À l’aube d’une saison 2026 qui s’annonce incandescente, les cicatrices de la campagne MotoGP 2025 restent douloureusement visibles dans le clan Ducati. Tandis que Marc Márquez a survolé le championnat pour s’offrir un huitième titre mondial historique, son coéquipier Francesco Bagnaia, double champion du monde (2021 et 2022), a connu une descente aux enfers qui a marqué les esprits. Et pour cause : son directeur d’écurie, Davide Tardozzi, s’est dit totalement perdu face à la situation, comme le révèle le documentaire officiel de la Dorna « All on Red ».
Une saison à deux visages pour Ducati
2025 restera dans les annales Ducati comme une année paradoxale. D’un côté, la domination implacable de Marc Márquez, auteur d’une saison presque parfaite avec une adaptabilité déconcertante à la Desmosedici GP25. De l’autre, la spirale négative de Francesco « Pecco » Bagnaia, pourtant deuxième du championnat en 2024, incapable de retrouver son niveau habituel. Le Transalpin, champion en 2021 et 2022, n’a jamais trouvé la confiance nécessaire durant l’année et termine à une modeste 5e place au classement général, bien loin des attentes placées en lui.
Dans le documentaire « All on Red » diffusé par le site officiel du MotoGP, on plonge dans l’intimité du box Ducati. La situation de Bagnaia y est décrite avec une rare intensité émotionnelle. Tardozzi y confie son extrême frustration, allant jusqu’à déclarer : « Je ne comprends plus. Je ne sais plus quoi faire ni quoi lui dire. Il est entré dans une boucle… toutes les autres Ducati sont là. Il n’y a que lui. » (source : documentaire All on Red, MotoGP.com). Un constat alarmant pour un pilote considéré comme l’un des piliers du projet Ducati Corse.

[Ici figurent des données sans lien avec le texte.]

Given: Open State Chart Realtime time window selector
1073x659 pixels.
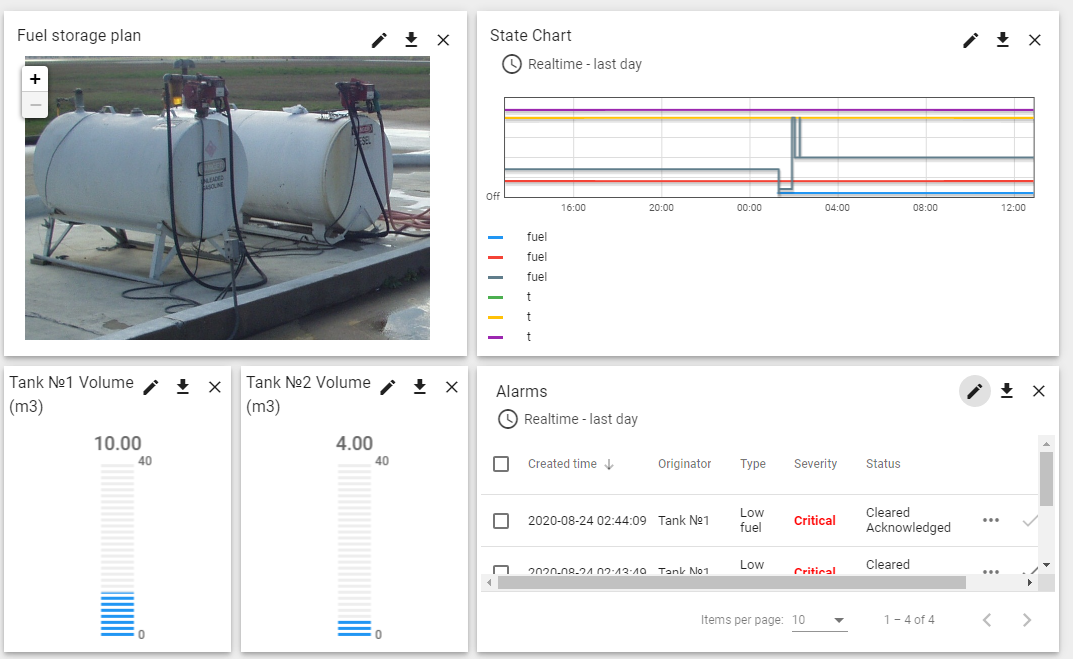Looking at the screenshot, I should click(x=573, y=64).
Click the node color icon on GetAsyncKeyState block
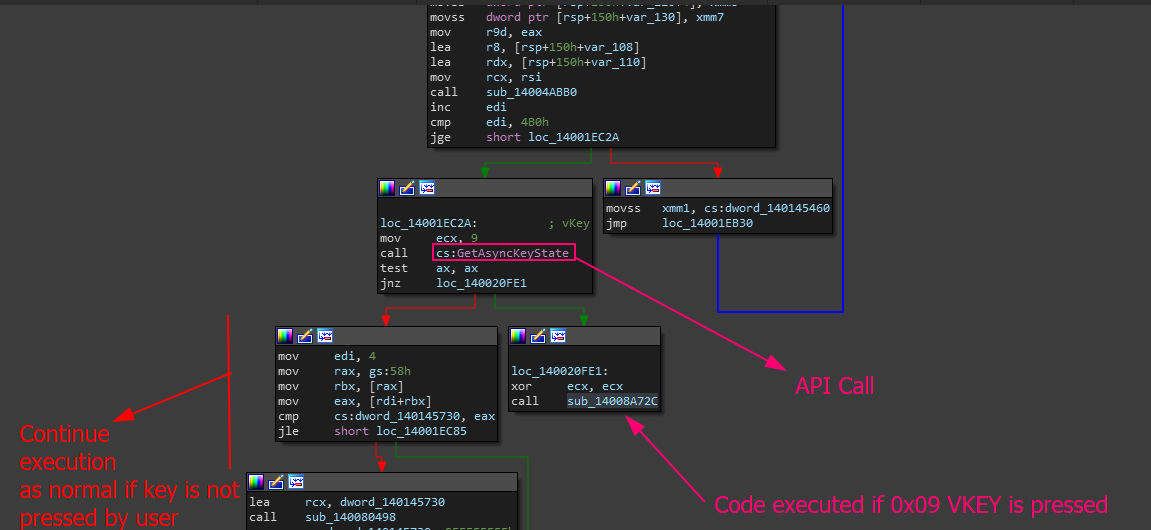 [387, 188]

Une Dégringolade mentale et technique
Le blocage de Bagnaia semble avoir été autant mental que technique. Malgré une machine performante – la Desmosedici a remporté plus de la moitié des courses – Pecco n’a jamais trouvé d’aisance. Son style habituellement fluide est devenu hésitant, son rythme de course irrégulier. Márquez lui-même, dans une interview incluse dans le documentaire, tente de l’analyser : « Lorsqu’on commence à perdre confiance, on entre dans un état d’esprit où l’on ressent tous les défauts de la moto. On devient raide, tendu. Mais je crois que Pecco va revenir. Il a le talent, il a l’équipe. » (source : documentaire All on Red, MotoGP.com).
Ce témoignage souligne un point clé : loin d’un simple passage à vide, Bagnaia semble avoir été submergé par un cercle vicieux où le doute engendre l’échec. Et ce malgré un soutien technique optimal, un entourage solide et des références claires en termes de performances offertes par les autres pilotes Ducati comme Bastianini ou Jorge Martín (même s’il a quitté Pramac pour Yamaha fin 2024).
Quels enjeux pour 2026 ?
La chute de Bagnaia en 2025 remet en question la hiérarchie interne chez Ducati. Le leadership de Márquez est désormais incontestable, tant par les résultats que par son influence sur l’équipe. La capacité de Bagnaia à rebondir en 2026 devient donc stratégique pour l’écurie italienne. Un retour au plus haut niveau offrirait une dynamique de double pointe susceptible de créer une hégémonie Ducati encore plus forte. À l’inverse, une nouvelle saison en demi-teinte pourrait reléguer Pecco dans l’ombre, voire remettre en question son avenir avec l’équipe d’usine au-delà de 2026.
Avec l’arrivée de jeunes loups affamés tels que Pedro Acosta chez KTM ou Tony Arbolino en passe de faire ses débuts en MotoGP, le paddock ne manque pas de prétendants au trône. Bagnaia, pour sa part, devra prouver dès les premiers Grands Prix de 2026 qu’il reste un prétendant sérieux au titre – pour Ducati comme pour lui-même.
En somme, le douloureux aveu de Tardozzi traduit une vérité crue : même les champions peuvent douter. Reste à savoir si Bagnaia retrouvera un second souffle ou si 2025 aura marqué un tournant irréversible dans sa carrière.